Zastosowałam można powiedzieć hm, wolne tłumaczenie. :P Szczerze mówiąc większości jestem pewna, ale niestety było kilka kwestii, co do których nie miałam 100% pewności.
A hiszpańskiego uczę się niewiele ponad rok, stąd mogły pojawić się niedociągnięcia. Dlatego przeprosiłam za nie na koniec filmiku.
Dodaj swoje tłumaczenie, z pewnością będzie lepsze, biorąc pod uwagę, że pewnie uczysz się hiszpańskiego dłużej/efektywniej.
Wiesz co, teraz jestem na telefonie i idę na chrzest kuzynki, ale jutro z chęcią dodam.

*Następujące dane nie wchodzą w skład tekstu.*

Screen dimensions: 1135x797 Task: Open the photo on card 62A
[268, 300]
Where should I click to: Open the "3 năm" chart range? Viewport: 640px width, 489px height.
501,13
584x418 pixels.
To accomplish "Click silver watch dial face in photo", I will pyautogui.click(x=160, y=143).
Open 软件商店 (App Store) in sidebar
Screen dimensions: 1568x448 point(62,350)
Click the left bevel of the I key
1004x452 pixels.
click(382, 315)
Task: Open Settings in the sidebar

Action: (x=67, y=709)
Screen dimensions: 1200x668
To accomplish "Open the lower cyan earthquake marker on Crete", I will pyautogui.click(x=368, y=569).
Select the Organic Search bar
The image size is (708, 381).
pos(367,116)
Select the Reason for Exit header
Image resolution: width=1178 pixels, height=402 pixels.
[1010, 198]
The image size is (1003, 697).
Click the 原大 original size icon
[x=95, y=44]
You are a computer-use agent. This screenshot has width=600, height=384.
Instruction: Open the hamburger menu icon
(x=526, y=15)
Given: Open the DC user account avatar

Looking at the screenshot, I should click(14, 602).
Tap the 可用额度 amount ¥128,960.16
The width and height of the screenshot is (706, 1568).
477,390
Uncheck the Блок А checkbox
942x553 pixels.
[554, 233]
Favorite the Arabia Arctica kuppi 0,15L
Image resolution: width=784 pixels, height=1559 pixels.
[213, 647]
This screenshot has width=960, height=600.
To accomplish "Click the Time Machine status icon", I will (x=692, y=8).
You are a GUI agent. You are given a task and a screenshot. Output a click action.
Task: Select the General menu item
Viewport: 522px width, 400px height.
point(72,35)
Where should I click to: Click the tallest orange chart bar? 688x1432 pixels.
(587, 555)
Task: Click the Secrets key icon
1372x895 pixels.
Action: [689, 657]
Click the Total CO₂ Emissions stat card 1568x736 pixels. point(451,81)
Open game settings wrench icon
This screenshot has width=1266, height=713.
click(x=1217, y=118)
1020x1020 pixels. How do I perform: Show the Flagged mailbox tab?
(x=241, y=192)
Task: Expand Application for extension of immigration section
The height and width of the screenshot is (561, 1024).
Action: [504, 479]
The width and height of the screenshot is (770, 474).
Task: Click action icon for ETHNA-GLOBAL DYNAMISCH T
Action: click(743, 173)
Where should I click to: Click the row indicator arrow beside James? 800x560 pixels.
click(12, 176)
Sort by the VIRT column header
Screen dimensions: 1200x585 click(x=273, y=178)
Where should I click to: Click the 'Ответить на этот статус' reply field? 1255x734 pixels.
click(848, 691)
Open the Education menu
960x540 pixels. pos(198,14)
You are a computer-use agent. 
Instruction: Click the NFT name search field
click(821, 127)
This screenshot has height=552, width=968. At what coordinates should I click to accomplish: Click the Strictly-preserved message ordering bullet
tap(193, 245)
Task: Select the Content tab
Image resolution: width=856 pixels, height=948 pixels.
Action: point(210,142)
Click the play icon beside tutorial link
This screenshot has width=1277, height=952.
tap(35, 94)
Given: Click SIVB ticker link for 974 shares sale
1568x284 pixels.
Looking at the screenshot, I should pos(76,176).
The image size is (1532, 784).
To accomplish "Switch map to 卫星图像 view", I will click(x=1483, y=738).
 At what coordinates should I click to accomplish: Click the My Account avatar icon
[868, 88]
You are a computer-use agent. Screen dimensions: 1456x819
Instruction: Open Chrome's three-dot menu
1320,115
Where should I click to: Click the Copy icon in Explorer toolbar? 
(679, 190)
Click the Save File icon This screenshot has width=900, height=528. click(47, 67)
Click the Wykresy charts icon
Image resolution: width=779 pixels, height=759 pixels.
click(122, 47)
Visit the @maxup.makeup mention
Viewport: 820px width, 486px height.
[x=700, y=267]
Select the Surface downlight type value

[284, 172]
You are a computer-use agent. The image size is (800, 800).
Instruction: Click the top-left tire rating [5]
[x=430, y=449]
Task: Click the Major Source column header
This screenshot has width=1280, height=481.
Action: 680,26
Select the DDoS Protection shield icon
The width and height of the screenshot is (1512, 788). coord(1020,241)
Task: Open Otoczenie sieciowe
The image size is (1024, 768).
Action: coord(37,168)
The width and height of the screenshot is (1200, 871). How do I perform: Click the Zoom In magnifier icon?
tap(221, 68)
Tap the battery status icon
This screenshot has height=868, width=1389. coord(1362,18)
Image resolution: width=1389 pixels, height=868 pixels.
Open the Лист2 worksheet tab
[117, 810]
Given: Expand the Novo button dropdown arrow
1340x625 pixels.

Wiem, że to wolne tłumaczenie, same też nie tłumaczę dokładni bo by to dziwnie wyszło, ale chodziło mi bardziej o to, że mamy zupełnie co innego.
Hm, no koniecznie dodaj jak będziesz na komputerze. Ciekawa jestem. :)
No wiesz, różnice w składni, szyku, kolejności wyrazów - stąd nie można tłumaczyć słowo w słowo, bo wyszłoby po prostu nie polsko.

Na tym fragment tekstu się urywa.